ノーベル賞と交通安全

2017年 1月号

 昨年秋、ノーベル医学生理学賞が日本人の基礎研究者に贈られることが決まった。ノーベル賞の受賞者は誰もが基礎研究の重要性を指摘するが、基礎研究が高い評価を受けることはまれであり、対象となる研究の経済効果の大きさや、社会的な影響力が受賞の結論を左右しているといわれている。
 飛躍するが、交通安全活動も基礎研究と同じ性質を有する。私たちの社会にとって交通安全活動が重要であることは誰もが指摘するが、活動の具体的効果の評価は困難であり、個々の活動が何件の交通事故抑止に効果があったのかは誰も知らない。

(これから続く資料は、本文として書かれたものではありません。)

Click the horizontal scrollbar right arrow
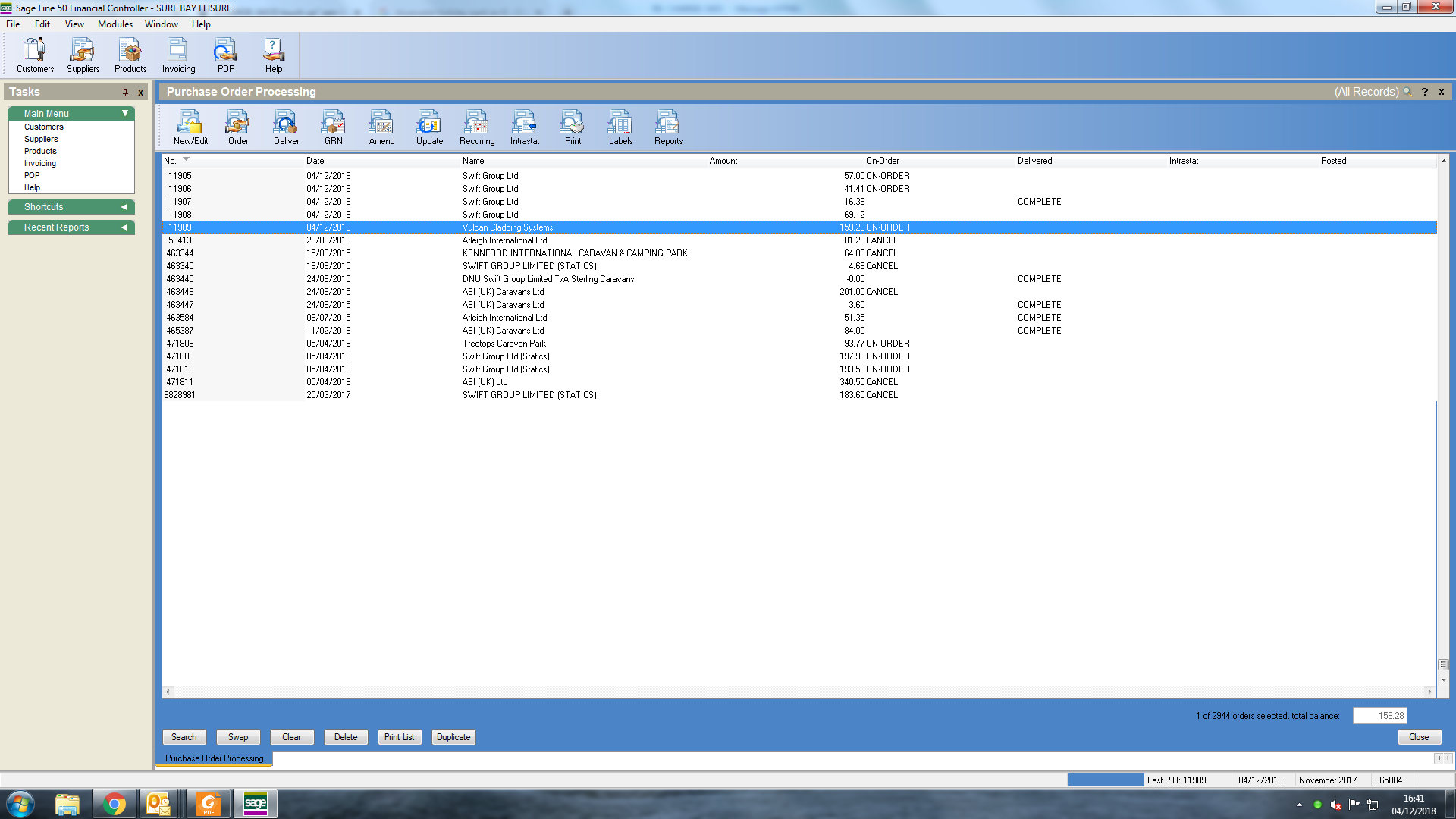 point(1429,692)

 悲惨な交通事故が発生するたびに交通安全活動、安全運転の必要性が叫ばれるが、私たちはそれ以前から交通安全活動を積み重ねてきたのであり、事故が発生せずに忘れられていても、私たちは安全運転を訴え続けている。
 交通安全活動に対して本気で考え、本気で取り組む活動をしている人や団体がノーベル賞を受賞すれば、世の中の考え方も変わっていくに違いない。しかし、愛知県安全運転管理協議会と地区安管の活動がノーベル平和賞を受賞すること、それは想像ではなく空想にすぎない。
 しかし一方では、ノーベル賞とは無関係に、多くの社会活動が社会を豊かにするものとして存在し、その価値が認められている。スポーツや音楽などの芸術がそうであり……と考えていたら、ノーベル文学賞はボブ・ディランが受賞したと伝えられた。
 物事の価値とは、それぞれの人の想像力によって創出され、それに基づいた行動によって社会的に評価される。
 交通事故によって失われるのは、人の命であり、自由である。つまり、交通安全の価値を認めることとは、自由の価値を認めることと同義であり、それは人生の価値を認めることに等しい。
 すなわち、交通安全の価値とは、そこに自由と同じほどの価値を認めて自ら行動する人の人格の価値のことであり、そこに存在するものは人の理性と想像力、そして誇りであって、ノーベル賞ではない。